GIVEN DATA below:

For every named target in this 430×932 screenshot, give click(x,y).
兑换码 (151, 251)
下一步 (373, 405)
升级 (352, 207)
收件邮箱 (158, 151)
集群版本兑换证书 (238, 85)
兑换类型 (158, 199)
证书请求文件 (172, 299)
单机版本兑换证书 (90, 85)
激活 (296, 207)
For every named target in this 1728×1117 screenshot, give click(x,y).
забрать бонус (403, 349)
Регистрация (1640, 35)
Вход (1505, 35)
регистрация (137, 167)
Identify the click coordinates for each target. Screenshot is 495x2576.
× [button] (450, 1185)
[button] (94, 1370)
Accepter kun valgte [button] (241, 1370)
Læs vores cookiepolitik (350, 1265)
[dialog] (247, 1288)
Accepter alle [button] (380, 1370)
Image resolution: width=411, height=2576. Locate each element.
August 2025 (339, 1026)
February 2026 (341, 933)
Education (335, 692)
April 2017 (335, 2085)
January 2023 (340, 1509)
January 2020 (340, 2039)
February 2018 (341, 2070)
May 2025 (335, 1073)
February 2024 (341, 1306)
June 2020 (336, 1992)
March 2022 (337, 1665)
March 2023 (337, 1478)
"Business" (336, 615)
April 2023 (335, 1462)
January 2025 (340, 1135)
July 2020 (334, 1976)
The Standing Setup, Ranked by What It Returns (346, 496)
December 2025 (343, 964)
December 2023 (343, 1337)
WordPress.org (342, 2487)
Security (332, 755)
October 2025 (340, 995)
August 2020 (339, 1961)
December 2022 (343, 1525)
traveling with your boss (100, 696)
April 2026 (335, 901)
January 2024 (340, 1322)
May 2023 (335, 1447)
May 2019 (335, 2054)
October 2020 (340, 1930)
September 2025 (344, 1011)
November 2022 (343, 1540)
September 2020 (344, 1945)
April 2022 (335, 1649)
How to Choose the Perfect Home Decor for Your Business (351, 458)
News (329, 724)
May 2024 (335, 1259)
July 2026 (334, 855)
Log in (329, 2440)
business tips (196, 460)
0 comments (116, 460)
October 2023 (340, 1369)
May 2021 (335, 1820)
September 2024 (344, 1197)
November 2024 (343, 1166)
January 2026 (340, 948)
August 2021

End of GIVEN DATA.

**DIRECTIONS FOR THIS TASK:**
In the records above, find the line with "The Standing Setup, Ranked"; write out exactly that line and each one after it, stopping after the line with "November 2022 (343, 1540)".

**TASK RESULT:**
The Standing Setup, Ranked by What It Returns (346, 496)
December 2025 (343, 964)
December 2023 (343, 1337)
WordPress.org (342, 2487)
Security (332, 755)
October 2025 (340, 995)
August 2020 (339, 1961)
December 2022 (343, 1525)
traveling with your boss (100, 696)
April 2026 (335, 901)
January 2024 (340, 1322)
May 2023 (335, 1447)
May 2019 (335, 2054)
October 2020 (340, 1930)
September 2025 (344, 1011)
November 2022 (343, 1540)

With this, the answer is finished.